We all got used to the idea that a supermassive black hole is hiding at the center of our galaxy. It should have a mass of more than 4,000,000 Suns. But over time, this monster became more of a kindhearted mascot, sort of a galactically large panda, and many people like it at this point. But what if there is something much different hiding at the center of the Milky Way.

Eduar Antonio Becerra-Vergara – an astrophysicist from the International Center for Relativistic Astrophysics and his colleagues recently came up with a nice and juicy hypothesis that claims that we have a giant mega-clump of dark matter at the center of our galaxy. The researchers’ fascinating study is based on detailed analyses of the behavior of stars that orbit the extreme conditions around the object at the very center of our Galaxy.

Research of these stars has been a favorite pastime of astrophysicists. And analyses of the orbit of a star named S2 led them to the conclusion that the central object of the Milky Way is a supermassive black hole. But then new research came. Research of an object called G2. When G2 reached periapsis – the point where it is closest to the object it orbits – it did something very strange. It sort of elongated into something that looks like a noodle only to collapse into its original shape later.

Nobody expected that! Sadly, we don’t know what G2 exactly is at this point yet more trouble is brewing around it. For example, it seems it is experiencing something akin to aerodynamic resistance. When you take all of that information, the result is that maybe, just maybe, it’s not a supermassive black hole at the center of the Milky Way.

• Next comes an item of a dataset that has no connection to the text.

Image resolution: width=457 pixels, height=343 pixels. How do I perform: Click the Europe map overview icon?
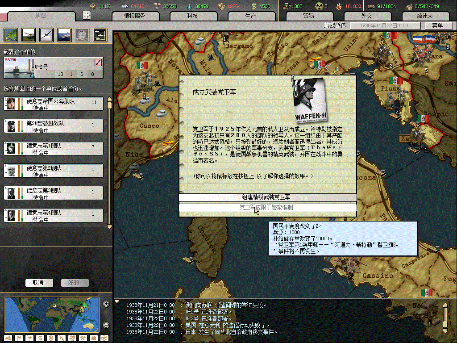point(11,34)
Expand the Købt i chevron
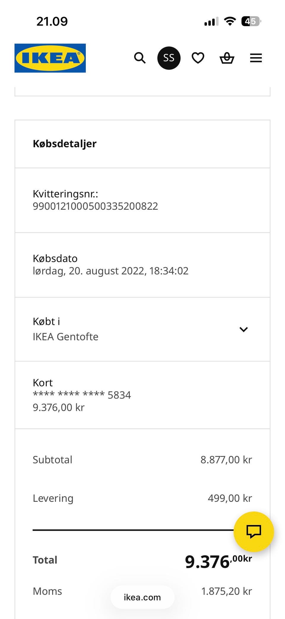Viewport: 285px width, 619px height. (x=243, y=329)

In 2020, researchers already calculated that the behavior of S2 and G2 fits a different much more exotic model. This model claims that we have a clump of dark matter at the center of our galaxy called a dark matter core. This dark matter core should be made from fermions (particles that belong to the same family as quarks and leptons) at an energy of 56 keV. Becerra-Vergara and his colleagues decided to nickname them darkinos. These darkinos should be light enough so that the central clump of dark matter just doesn’t collapse into a supermassive black hole. That would only happen if there were about a hundred times more darkinos at the center of our galaxy.

So… at current conditions, the darkinos at the heart of our galaxy should work as a giant clump that is surrounded by a sparse mist of darkinos. This mist could actually affect object orbiting very close to the clump and thus create the observed effect that is similar to aerodynamic resistance. This hypothesis is only further confirmed by analyses of 17 best-understood S stars that orbit the central object.

If the researchers are right that not only they maybe allowed us to slightly lift the veil that is hiding the mysteries of dark matter but also maybe contributed to understanding the mystery of supermassive black holes. Supermassive black holes themselves have a problem because we can see them in the very young Universe but at that point, they just couldn’t have had enough time to consume enough matter to become so big. So, Becerra-Vergara and his colleagues propose that supermassive black holes could be created when giant clumps of darkinos collapse when their total mass reaches several billion Suns.